START
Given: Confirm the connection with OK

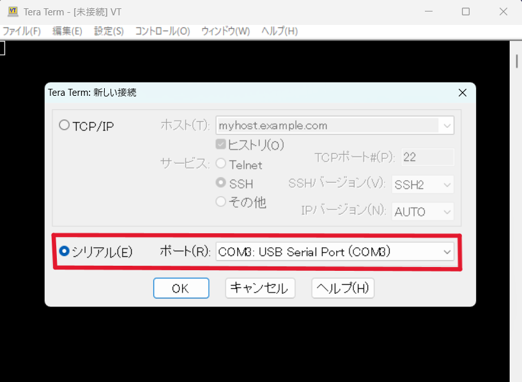Looking at the screenshot, I should (181, 288).
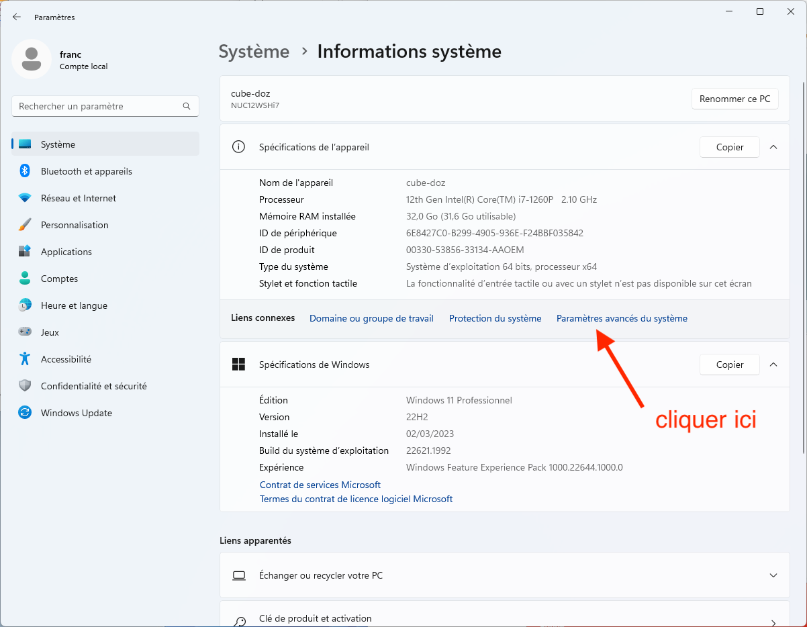This screenshot has width=807, height=627.
Task: Open Bluetooth et appareils settings
Action: (x=86, y=171)
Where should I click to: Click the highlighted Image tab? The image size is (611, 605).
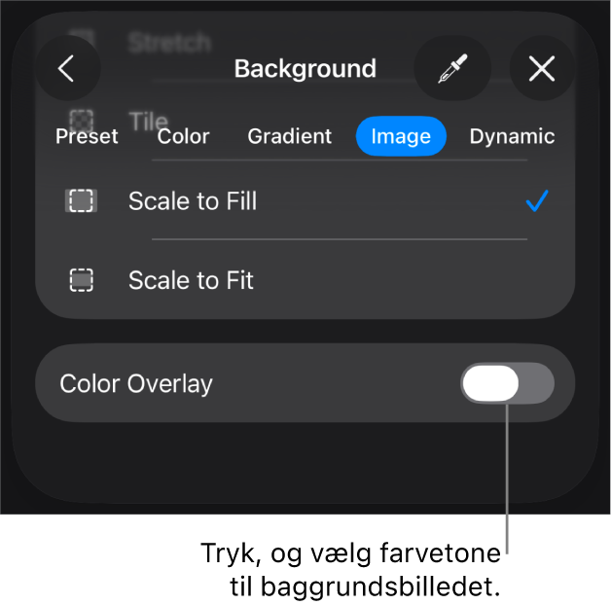(x=401, y=136)
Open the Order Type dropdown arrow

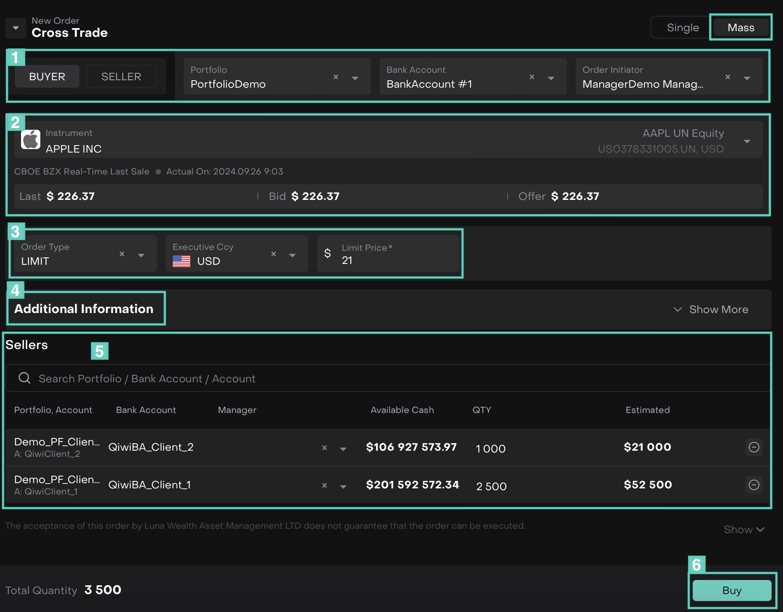(141, 255)
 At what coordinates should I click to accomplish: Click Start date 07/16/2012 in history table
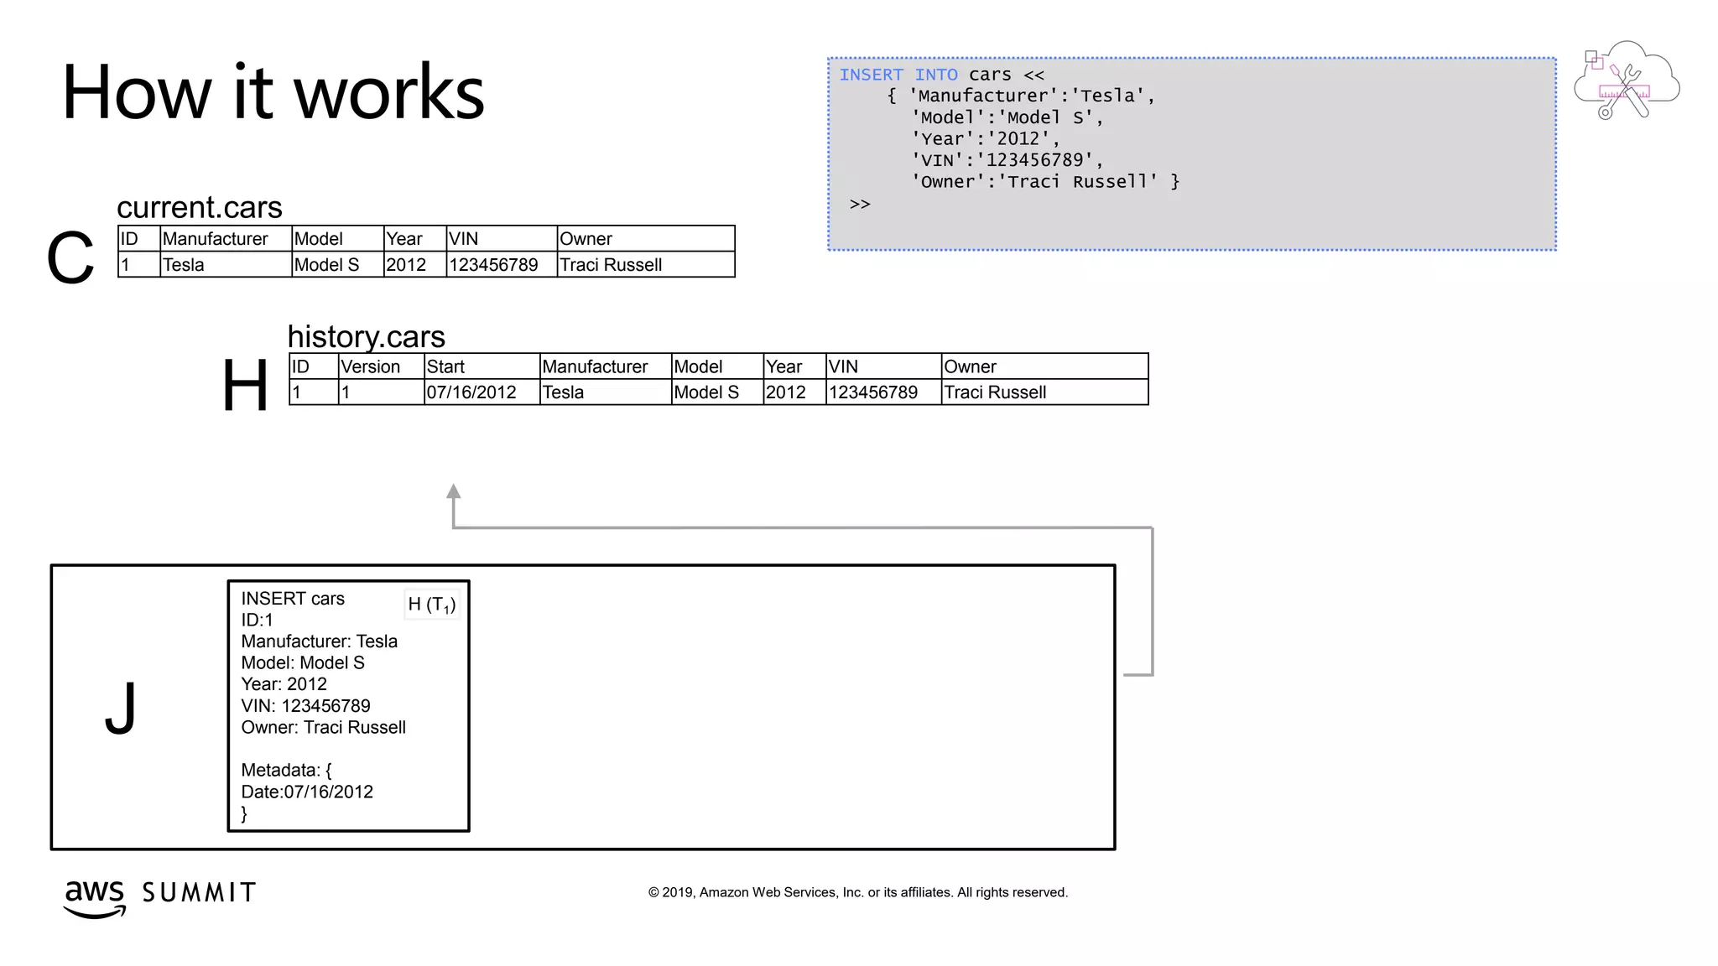(471, 392)
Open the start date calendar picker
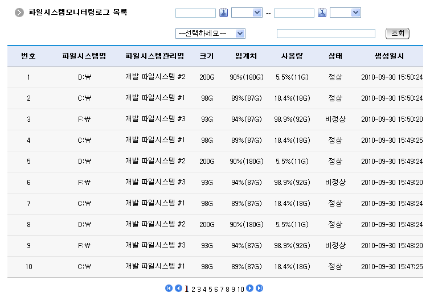 click(224, 13)
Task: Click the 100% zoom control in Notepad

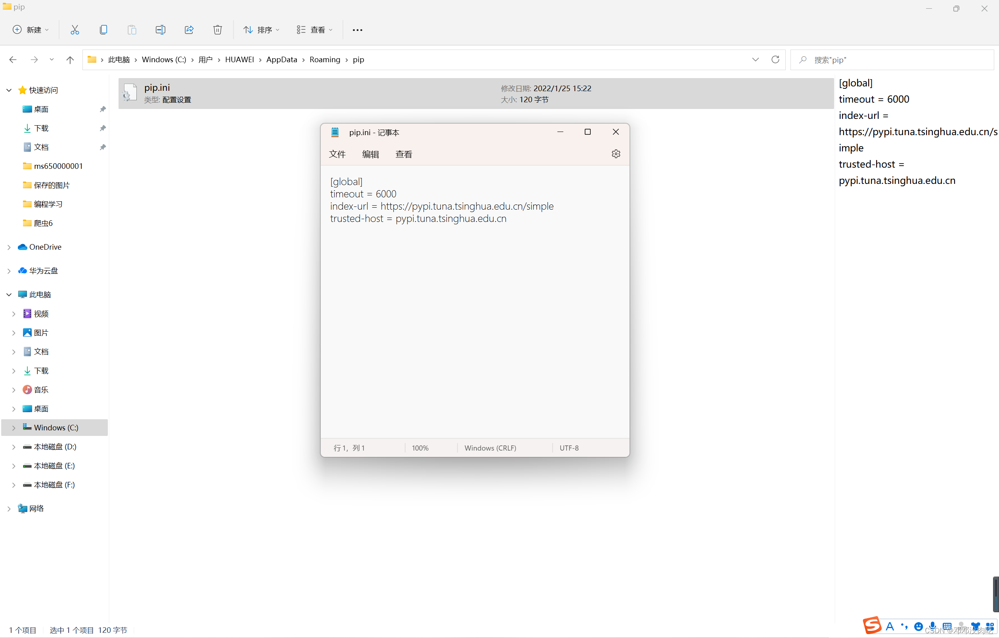Action: coord(420,448)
END
Lay out as a Markdown table, with columns headed "No." and "Line", each line of the entries from the line containing "Open the Order Type dropdown arrow" through the end of the entries, both ends included. Number the rows, omit blank lines, and leave the pictures out.

| No. | Line |
|---|---|
| 1 | Open the Order Type dropdown arrow |
| 2 | (141, 255) |
| 3 |  At what coordinates should I click to accomplish: Click Start date 07/16/2012 in history table |
| 4 | (471, 392) |
| 5 | Open the start date calendar picker |
| 6 |  click(224, 13) |
| 7 | Task: Click the 100% zoom control in Notepad |
| 8 | Action: coord(420,448) |